Nautilus, Inc. reported Q1 sales from continuing operations declined 5.4% to $129.6 million from $137 million a year ago. On a conference call, Nautilus's management said the commercial business saw sales decrease 10% to $16 million. Direct sales were down 6% to $69 million. Retail sales moved up 9% to $25 million. Its international business grew 6% to $18 million, primarily driven by currency exchange benefits. Nautilus also recorded $1.1 million from royalty income, up from $700,000 in the same period last year.

Gross margins eroded to 43.2% of net sales from 45.6% primarily due to lower margin sales and increased inventory reserves as the company reduces SKUs to simplify its product portfolio. Higher warranty cost also contributed to lower margins compared with Q107.


The loss from continuing operations widened for the quarter to $6.9 million, or 22 cents a share, from a net loss from continuing operations of $100,000, or one cent, a year ago.

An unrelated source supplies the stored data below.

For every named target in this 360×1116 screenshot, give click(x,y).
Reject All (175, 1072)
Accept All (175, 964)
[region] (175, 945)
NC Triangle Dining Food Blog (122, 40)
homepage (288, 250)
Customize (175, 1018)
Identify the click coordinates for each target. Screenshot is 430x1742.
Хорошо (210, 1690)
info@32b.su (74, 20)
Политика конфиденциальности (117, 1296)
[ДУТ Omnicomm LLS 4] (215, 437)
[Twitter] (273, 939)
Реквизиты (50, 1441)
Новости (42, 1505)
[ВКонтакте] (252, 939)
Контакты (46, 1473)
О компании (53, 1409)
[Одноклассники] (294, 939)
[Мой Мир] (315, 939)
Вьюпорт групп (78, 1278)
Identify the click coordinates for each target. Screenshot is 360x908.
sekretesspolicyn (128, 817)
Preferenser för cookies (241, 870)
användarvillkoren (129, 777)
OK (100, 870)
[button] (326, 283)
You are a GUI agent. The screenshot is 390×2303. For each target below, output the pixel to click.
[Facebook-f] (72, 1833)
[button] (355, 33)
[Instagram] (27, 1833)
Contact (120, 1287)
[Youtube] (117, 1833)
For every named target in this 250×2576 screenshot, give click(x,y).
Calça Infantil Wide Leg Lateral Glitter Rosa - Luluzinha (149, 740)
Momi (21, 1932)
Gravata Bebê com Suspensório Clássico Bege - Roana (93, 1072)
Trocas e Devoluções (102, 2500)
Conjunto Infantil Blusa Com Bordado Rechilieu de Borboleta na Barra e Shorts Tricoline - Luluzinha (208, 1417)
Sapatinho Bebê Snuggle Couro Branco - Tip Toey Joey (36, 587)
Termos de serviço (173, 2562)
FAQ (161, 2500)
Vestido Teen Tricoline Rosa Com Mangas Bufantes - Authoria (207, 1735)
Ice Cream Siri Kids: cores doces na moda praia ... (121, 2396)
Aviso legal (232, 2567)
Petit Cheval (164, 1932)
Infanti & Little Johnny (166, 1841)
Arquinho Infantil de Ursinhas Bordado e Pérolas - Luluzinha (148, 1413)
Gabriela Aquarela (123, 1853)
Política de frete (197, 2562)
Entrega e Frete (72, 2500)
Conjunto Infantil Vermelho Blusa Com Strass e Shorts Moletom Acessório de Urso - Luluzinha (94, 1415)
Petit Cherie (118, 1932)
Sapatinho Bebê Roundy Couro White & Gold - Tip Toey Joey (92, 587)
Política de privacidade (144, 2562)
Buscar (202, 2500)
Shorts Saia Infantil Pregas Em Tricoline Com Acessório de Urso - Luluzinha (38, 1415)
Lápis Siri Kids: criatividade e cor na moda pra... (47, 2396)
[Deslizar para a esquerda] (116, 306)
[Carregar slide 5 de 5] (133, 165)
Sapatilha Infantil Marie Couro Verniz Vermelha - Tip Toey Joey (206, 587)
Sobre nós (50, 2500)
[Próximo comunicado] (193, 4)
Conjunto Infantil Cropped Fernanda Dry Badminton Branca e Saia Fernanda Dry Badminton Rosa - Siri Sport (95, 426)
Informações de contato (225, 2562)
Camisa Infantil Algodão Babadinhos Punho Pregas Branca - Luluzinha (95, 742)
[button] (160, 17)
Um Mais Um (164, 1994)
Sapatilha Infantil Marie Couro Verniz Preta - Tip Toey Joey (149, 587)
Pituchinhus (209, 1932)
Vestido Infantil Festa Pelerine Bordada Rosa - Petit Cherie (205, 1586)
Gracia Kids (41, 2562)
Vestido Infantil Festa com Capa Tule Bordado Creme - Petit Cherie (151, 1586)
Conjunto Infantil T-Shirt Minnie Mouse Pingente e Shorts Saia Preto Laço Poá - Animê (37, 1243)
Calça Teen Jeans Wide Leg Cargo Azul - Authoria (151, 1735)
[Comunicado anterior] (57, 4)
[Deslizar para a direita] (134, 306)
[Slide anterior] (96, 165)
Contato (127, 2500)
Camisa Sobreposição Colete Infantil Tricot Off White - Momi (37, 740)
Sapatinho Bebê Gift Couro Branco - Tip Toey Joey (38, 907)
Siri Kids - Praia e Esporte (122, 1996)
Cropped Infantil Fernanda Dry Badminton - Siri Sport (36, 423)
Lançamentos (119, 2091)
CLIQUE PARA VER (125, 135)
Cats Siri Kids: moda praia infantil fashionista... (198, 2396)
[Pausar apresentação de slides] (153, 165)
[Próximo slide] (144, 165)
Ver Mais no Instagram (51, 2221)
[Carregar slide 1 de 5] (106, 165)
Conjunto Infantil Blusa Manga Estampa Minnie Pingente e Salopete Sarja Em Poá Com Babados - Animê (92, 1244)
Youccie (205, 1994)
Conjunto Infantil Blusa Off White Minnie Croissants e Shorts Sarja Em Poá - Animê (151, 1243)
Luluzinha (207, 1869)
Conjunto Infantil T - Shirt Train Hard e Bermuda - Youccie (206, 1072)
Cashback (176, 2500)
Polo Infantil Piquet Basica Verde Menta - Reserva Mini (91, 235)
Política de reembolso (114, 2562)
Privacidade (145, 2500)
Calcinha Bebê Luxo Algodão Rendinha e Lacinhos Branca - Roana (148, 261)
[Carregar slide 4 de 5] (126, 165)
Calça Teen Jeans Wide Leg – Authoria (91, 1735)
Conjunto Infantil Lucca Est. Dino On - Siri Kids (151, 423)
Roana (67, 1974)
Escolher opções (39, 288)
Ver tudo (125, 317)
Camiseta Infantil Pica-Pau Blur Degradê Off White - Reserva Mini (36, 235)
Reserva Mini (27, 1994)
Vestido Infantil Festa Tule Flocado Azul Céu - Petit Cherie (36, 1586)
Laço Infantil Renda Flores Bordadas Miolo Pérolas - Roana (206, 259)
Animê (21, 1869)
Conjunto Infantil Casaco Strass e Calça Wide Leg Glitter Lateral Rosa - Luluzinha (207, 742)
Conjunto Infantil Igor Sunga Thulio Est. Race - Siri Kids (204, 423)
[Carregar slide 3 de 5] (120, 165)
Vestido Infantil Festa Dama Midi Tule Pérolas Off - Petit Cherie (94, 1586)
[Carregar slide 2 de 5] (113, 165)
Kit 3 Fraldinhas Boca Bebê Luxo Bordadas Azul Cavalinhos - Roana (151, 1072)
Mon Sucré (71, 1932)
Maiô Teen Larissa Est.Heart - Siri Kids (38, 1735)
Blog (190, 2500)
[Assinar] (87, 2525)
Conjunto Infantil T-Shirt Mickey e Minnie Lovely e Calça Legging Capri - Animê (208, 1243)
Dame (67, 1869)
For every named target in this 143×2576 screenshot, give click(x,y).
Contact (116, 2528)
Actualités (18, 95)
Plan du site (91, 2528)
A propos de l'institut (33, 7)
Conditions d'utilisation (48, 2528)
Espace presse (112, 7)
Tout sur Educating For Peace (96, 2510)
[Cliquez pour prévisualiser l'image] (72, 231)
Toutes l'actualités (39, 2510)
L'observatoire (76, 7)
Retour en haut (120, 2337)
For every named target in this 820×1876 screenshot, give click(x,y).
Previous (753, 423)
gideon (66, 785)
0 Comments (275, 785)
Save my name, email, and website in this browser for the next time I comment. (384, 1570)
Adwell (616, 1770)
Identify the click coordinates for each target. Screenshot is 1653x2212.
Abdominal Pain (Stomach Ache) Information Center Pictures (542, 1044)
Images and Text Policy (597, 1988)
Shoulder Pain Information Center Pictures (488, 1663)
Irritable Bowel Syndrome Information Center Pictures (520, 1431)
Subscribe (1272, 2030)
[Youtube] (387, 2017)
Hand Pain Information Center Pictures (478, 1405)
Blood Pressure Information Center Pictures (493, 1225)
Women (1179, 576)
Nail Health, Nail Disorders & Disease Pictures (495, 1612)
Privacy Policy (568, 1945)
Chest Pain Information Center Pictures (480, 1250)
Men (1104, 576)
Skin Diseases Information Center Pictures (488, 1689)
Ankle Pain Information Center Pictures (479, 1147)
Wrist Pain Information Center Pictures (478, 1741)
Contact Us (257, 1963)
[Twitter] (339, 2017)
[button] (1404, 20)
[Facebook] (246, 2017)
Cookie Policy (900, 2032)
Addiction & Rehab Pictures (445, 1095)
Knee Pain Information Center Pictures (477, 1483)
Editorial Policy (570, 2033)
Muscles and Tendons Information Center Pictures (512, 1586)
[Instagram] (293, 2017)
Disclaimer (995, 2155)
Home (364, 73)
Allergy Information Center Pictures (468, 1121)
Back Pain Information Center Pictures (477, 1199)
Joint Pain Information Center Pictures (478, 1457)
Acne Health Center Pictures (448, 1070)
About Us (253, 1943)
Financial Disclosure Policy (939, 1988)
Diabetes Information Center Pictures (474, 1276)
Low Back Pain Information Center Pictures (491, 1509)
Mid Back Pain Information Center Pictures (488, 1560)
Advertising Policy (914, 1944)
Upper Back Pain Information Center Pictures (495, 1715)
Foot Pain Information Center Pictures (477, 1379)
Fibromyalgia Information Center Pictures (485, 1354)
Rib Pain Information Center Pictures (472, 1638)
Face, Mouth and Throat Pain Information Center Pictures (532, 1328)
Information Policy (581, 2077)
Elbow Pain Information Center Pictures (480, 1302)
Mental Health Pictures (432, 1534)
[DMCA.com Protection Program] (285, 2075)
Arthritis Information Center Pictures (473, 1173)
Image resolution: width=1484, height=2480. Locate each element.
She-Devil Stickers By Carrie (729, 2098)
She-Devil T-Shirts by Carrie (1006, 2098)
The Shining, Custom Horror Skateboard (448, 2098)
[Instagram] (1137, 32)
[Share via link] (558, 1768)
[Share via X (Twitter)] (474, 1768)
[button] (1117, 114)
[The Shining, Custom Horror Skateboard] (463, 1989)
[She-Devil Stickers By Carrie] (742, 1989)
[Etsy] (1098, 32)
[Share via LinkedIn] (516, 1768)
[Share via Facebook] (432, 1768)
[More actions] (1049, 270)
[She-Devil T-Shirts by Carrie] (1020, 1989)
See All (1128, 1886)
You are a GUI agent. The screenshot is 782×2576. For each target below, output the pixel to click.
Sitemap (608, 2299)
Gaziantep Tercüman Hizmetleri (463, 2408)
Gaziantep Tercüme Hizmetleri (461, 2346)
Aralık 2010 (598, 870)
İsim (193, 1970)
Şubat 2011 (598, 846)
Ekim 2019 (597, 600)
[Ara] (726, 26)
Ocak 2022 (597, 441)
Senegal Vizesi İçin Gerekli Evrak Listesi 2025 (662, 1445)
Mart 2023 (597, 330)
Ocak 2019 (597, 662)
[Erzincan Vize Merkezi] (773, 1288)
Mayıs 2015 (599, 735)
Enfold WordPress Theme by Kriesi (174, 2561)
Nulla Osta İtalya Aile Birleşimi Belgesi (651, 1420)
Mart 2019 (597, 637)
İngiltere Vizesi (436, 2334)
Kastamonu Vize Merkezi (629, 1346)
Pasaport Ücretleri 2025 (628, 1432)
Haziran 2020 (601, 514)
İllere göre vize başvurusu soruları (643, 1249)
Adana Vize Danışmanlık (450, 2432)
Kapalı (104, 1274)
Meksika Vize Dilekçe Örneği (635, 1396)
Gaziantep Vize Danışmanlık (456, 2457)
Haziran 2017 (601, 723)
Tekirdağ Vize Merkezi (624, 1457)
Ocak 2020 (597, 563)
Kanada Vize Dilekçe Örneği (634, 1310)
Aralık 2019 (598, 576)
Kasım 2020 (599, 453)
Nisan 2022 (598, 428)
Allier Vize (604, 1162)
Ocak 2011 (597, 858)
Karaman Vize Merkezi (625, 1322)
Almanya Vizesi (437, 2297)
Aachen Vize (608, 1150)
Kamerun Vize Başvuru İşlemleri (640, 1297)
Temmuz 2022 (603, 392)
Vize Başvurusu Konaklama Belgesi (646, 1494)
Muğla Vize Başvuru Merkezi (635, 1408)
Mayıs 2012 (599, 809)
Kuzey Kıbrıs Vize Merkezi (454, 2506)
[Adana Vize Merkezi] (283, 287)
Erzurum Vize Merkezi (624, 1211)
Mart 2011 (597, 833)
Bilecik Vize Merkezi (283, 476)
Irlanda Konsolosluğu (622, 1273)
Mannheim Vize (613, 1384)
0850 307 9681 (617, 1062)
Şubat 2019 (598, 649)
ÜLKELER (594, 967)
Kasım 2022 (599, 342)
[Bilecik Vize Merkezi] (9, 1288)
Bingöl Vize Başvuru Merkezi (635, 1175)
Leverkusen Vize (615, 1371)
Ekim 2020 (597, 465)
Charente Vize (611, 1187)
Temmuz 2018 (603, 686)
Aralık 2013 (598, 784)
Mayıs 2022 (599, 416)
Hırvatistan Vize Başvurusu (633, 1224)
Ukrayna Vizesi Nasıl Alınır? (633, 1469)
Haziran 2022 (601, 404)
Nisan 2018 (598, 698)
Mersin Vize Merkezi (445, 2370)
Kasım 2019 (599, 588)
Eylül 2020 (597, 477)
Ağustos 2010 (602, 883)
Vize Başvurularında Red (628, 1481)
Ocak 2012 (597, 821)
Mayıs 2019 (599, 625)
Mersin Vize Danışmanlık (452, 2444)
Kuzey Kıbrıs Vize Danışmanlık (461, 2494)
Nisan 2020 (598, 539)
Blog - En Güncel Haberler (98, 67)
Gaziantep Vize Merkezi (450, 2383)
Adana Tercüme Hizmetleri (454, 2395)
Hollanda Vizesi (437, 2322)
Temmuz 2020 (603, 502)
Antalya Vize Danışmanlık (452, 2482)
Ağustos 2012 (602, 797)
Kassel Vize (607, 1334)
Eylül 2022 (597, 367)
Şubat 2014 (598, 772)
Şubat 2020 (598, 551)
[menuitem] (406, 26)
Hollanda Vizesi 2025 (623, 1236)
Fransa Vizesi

The 2008 quarter includes pre-tax charges of $8 million in connection with the cancellation of the agreement to purchase Land America Health & Fitness Co., NLS’ Chinese factory, and $2.4 million for costs associated with the departure in March of the company's former CEO. Results from continuing operations exclude the company's Pearl Izumi apparel business, which was sold during the quarter.


The net loss (including Pearl Izumi) was $6.4 million, or 20 cents a share, compared to net income of $2.5 million, or 8 cents, a year ago.